------ Data extracts ------

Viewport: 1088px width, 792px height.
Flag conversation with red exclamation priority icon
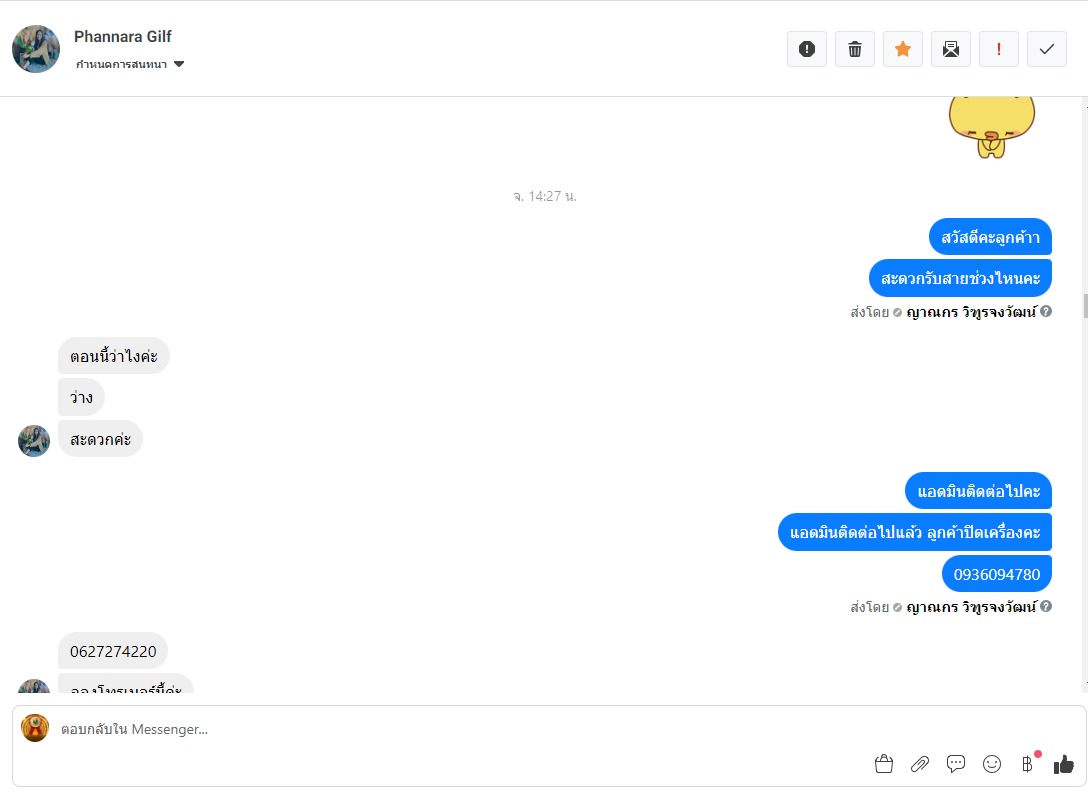coord(998,49)
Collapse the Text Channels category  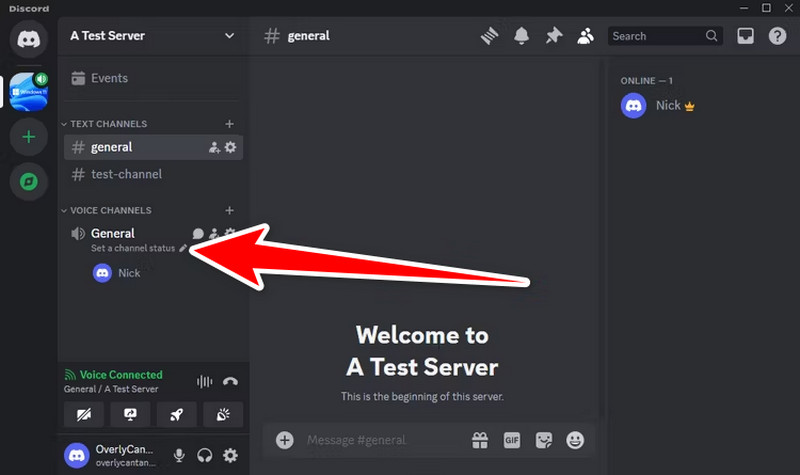108,124
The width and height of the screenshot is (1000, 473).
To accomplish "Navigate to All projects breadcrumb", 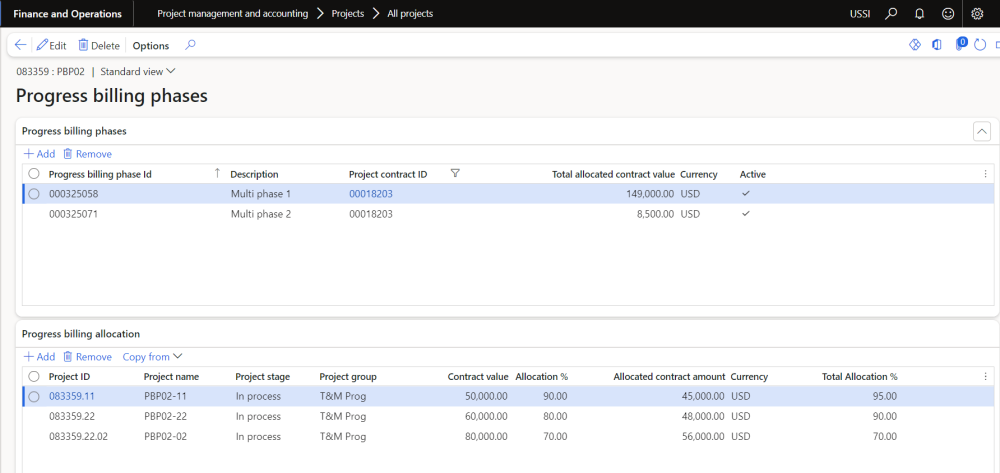I will coord(410,14).
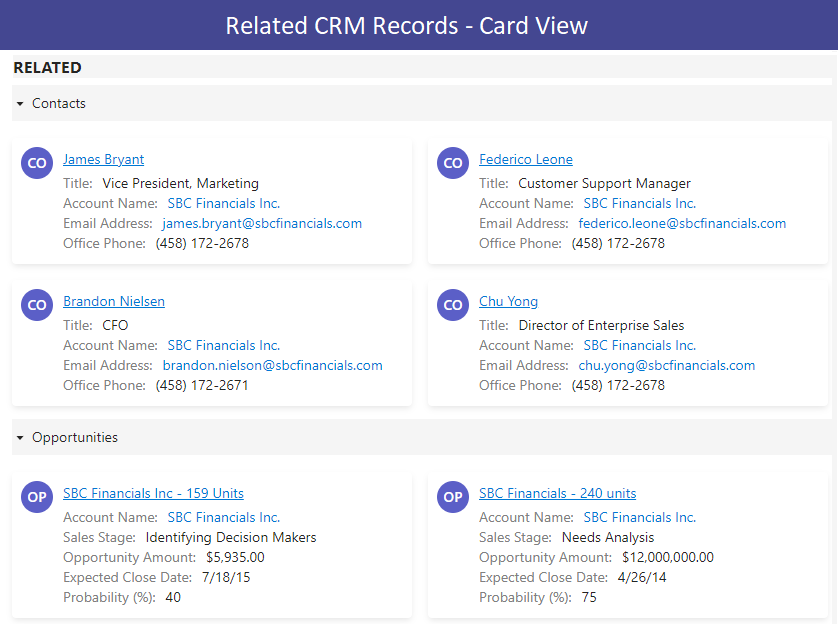Click the CO avatar icon beside Federico Leone
This screenshot has width=838, height=624.
point(453,163)
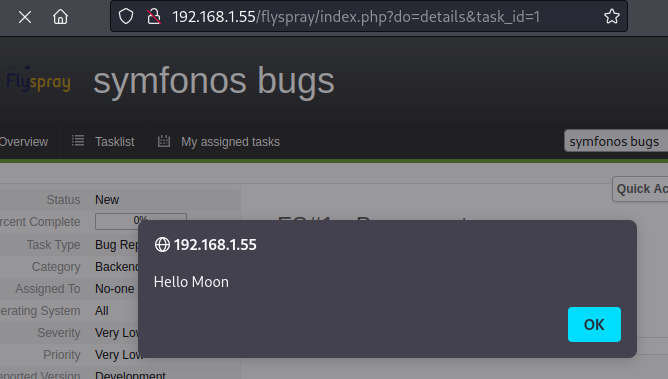Open the Quick Actions dropdown button
Screen dimensions: 668x379
tap(640, 189)
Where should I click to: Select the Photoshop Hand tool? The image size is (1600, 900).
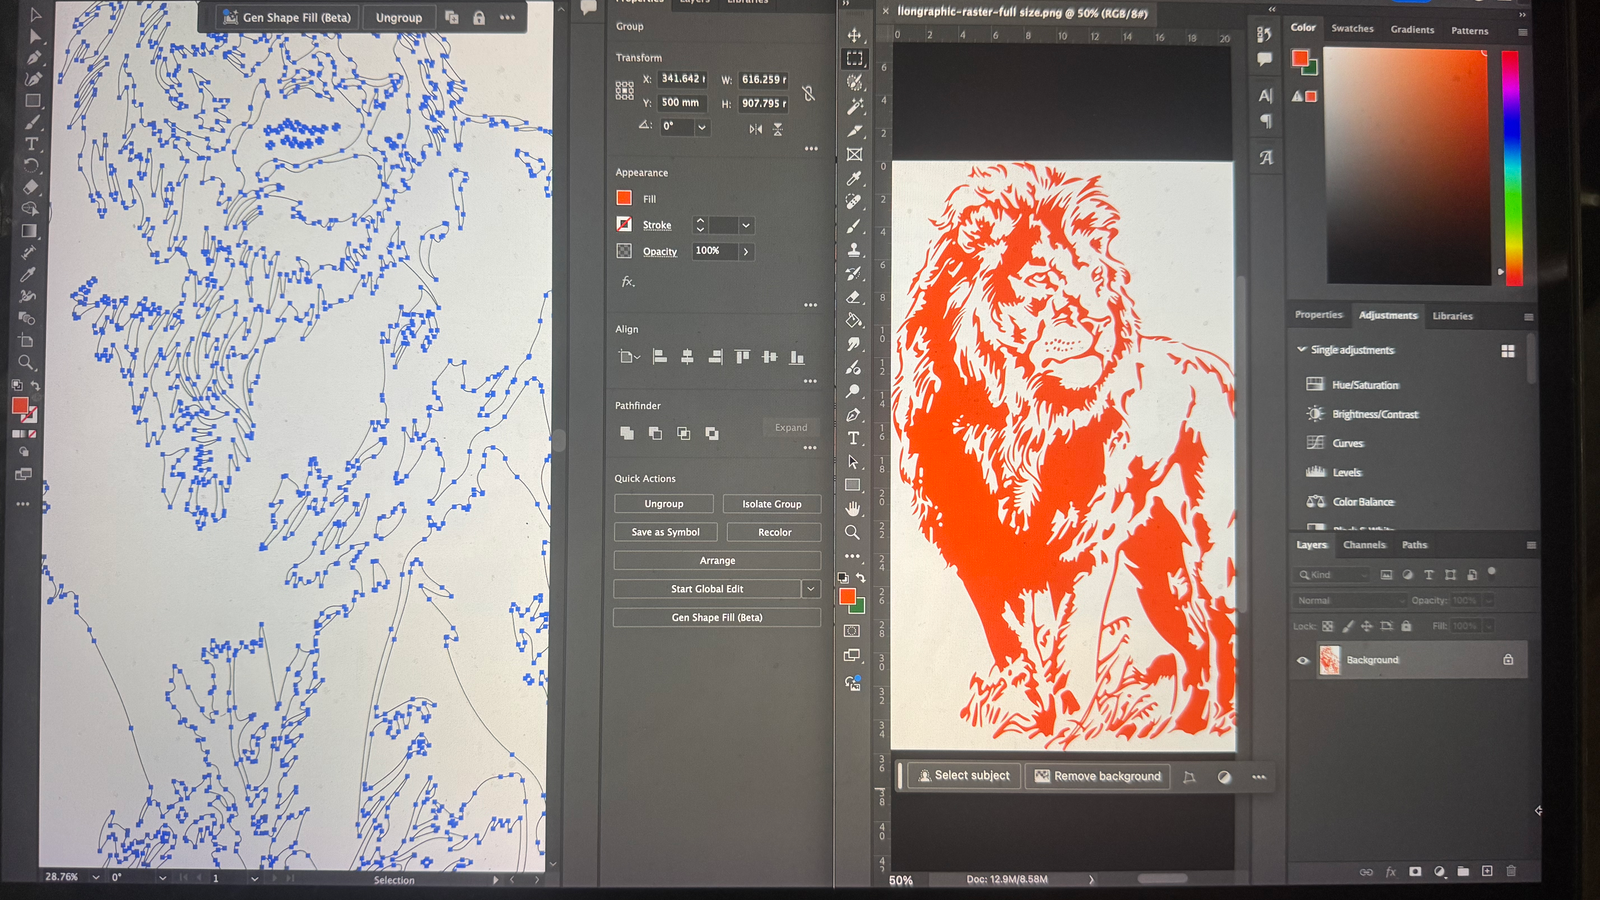pos(853,508)
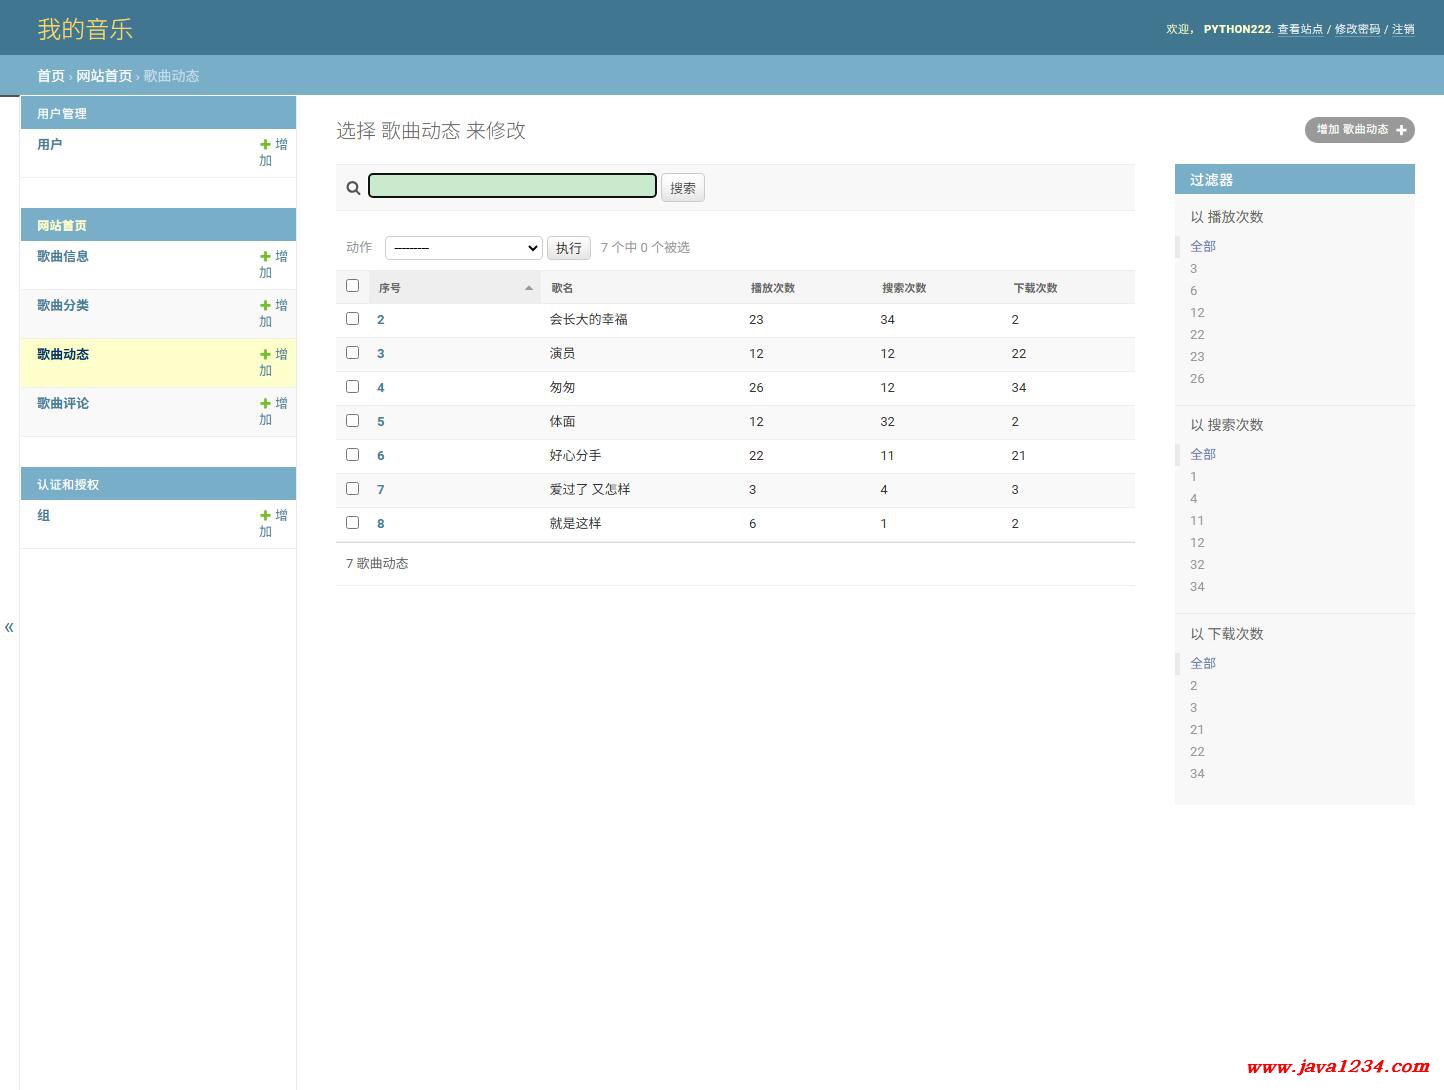Check the row checkbox for 会长大的幸福
The height and width of the screenshot is (1090, 1444).
point(352,319)
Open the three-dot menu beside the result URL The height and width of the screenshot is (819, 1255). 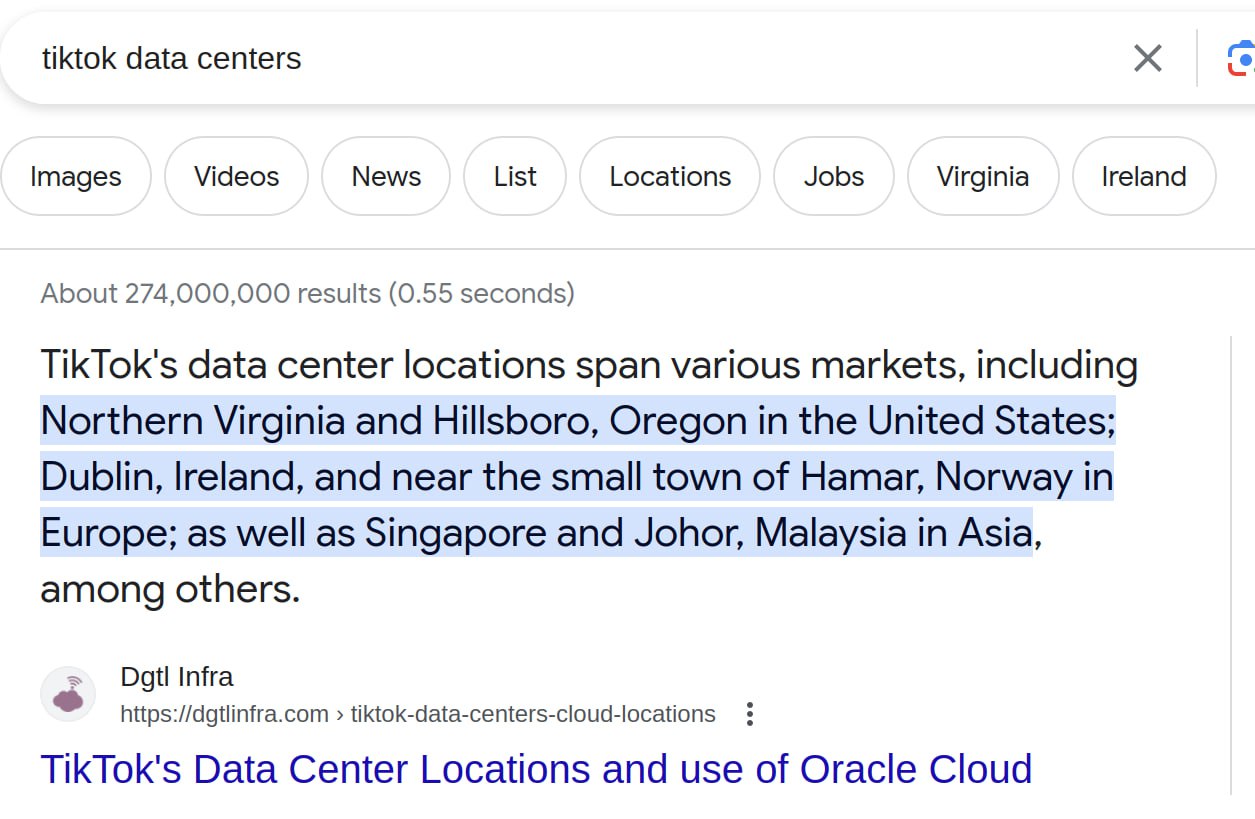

------

*Exercise objective*. Please repeat the lines that run from the one holding "Where should I" to the last line of the material, both included, exactly and without pictures.

*Finished exercise*.
Where should I click to: Select the Photoshop Hand tool? The image size is (1600, 900).
pos(853,508)
Check the row checkbox for 会长大的幸福
The height and width of the screenshot is (1090, 1444).
point(352,319)
Open the three-dot menu beside the result URL The height and width of the screenshot is (819, 1255). 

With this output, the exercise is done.